Dataset entries
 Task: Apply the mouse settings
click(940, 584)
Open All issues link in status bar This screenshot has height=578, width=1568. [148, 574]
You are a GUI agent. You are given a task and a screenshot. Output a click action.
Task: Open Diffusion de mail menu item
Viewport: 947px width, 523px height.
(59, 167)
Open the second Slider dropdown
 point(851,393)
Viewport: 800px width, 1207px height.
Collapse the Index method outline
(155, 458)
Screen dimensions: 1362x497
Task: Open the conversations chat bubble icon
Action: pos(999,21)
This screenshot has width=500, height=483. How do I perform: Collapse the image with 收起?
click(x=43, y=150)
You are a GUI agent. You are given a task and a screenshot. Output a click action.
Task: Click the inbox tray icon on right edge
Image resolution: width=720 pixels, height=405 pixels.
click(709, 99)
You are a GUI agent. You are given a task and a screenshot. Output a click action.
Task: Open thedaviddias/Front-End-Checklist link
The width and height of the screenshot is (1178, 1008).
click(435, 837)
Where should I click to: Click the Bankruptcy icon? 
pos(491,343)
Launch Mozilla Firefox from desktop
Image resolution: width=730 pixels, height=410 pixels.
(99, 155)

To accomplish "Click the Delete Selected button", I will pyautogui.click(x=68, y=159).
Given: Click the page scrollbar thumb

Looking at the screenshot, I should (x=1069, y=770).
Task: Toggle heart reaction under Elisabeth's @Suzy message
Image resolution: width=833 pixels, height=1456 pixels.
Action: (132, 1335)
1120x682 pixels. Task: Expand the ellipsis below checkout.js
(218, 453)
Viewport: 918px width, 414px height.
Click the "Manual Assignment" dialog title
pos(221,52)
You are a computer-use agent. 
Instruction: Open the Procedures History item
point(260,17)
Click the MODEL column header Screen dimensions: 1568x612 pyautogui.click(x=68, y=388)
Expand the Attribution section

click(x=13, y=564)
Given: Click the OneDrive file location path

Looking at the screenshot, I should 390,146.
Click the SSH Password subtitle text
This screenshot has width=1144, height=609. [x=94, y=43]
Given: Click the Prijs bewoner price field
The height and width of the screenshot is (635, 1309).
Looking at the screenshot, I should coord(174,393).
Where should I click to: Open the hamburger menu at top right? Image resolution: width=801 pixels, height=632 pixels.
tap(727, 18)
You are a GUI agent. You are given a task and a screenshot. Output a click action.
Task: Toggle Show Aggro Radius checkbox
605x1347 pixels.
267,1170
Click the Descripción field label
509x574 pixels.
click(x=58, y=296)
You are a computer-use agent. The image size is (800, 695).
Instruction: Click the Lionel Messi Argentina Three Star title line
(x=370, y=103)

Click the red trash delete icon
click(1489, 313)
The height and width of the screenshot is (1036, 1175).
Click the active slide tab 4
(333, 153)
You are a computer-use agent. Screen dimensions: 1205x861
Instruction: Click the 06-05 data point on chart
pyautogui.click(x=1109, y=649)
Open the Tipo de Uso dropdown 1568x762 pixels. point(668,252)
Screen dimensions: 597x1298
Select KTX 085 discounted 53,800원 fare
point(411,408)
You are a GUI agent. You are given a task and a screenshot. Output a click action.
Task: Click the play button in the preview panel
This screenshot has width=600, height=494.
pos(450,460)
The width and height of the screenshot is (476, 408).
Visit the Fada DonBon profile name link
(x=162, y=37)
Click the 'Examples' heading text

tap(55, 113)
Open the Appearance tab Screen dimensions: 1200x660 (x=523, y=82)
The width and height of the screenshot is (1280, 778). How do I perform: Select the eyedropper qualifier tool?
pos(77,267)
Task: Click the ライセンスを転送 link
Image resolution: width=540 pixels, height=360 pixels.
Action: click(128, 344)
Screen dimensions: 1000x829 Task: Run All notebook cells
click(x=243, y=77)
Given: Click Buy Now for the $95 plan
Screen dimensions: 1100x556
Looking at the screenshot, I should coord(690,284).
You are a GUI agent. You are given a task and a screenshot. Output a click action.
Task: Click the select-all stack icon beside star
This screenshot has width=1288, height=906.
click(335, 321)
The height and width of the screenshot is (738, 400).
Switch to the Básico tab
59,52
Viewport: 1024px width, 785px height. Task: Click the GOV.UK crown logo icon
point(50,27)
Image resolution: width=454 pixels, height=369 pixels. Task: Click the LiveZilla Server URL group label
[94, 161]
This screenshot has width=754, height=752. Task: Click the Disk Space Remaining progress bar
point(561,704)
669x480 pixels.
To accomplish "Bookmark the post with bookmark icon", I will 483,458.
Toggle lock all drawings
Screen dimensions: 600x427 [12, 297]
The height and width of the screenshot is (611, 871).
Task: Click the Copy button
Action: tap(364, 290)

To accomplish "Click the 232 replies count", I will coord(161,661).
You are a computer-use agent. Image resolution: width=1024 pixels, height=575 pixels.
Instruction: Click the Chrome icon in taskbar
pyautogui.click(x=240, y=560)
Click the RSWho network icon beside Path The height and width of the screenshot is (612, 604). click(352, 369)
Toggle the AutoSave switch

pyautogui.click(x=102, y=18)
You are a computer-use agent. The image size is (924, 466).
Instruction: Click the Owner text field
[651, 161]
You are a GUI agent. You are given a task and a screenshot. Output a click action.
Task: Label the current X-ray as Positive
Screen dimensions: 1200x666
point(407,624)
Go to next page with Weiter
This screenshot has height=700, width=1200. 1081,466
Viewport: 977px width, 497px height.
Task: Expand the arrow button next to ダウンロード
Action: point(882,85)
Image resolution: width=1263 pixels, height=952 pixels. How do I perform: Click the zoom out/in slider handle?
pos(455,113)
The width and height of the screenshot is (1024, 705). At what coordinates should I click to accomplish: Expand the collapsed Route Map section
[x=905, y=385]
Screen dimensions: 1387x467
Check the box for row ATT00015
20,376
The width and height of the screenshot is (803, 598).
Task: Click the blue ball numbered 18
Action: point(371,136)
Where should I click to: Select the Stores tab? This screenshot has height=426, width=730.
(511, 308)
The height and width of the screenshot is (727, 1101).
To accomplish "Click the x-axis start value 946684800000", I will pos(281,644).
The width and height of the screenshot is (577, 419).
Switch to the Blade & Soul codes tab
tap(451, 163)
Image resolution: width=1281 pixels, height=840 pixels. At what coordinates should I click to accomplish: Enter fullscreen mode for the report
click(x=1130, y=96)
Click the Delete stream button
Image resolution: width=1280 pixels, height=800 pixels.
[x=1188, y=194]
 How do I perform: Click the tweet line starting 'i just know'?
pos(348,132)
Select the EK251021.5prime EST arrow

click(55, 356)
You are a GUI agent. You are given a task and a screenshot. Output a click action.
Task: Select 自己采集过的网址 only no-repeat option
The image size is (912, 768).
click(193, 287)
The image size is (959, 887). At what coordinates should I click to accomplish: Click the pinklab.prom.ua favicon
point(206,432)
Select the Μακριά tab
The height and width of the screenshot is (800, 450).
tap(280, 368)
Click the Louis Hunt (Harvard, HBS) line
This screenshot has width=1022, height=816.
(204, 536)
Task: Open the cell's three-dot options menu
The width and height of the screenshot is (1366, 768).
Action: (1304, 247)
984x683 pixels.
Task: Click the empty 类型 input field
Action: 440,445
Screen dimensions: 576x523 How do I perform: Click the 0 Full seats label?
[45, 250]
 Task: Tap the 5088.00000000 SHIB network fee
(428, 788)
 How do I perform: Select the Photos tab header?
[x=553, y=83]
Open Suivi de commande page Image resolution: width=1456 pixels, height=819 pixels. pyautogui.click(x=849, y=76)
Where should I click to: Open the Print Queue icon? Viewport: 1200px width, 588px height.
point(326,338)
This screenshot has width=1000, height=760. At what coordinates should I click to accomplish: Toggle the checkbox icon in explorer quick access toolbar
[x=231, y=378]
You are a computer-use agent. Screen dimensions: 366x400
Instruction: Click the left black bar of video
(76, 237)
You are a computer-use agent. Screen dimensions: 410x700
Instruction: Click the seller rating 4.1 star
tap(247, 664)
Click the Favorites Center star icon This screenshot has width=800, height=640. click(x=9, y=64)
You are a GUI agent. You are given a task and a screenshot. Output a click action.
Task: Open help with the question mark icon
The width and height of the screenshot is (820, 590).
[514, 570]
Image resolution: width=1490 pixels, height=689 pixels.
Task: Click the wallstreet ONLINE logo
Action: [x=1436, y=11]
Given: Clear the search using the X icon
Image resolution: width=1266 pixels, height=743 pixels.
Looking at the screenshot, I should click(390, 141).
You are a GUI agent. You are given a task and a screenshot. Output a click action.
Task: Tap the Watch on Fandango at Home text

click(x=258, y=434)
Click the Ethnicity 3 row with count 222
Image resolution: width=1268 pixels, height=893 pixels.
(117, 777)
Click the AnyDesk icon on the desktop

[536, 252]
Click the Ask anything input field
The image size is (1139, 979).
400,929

REQUIREMENT:
Your answer must consist solely of the lines above between the line holding "Click the Descripción field label" and the line holding "Task: Click the play", inclusive, copied exactly.

TASK OUTPUT:
Click the Descripción field label
509x574 pixels.
click(x=58, y=296)
You are a computer-use agent. The image size is (800, 695).
Instruction: Click the Lionel Messi Argentina Three Star title line
(x=370, y=103)

Click the red trash delete icon
click(1489, 313)
The height and width of the screenshot is (1036, 1175).
Click the active slide tab 4
(333, 153)
You are a computer-use agent. Screen dimensions: 1205x861
Instruction: Click the 06-05 data point on chart
pyautogui.click(x=1109, y=649)
Open the Tipo de Uso dropdown 1568x762 pixels. point(668,252)
Screen dimensions: 597x1298
Select KTX 085 discounted 53,800원 fare
point(411,408)
You are a GUI agent. You are given a task and a screenshot. Output a click action.
Task: Click the play button in the preview panel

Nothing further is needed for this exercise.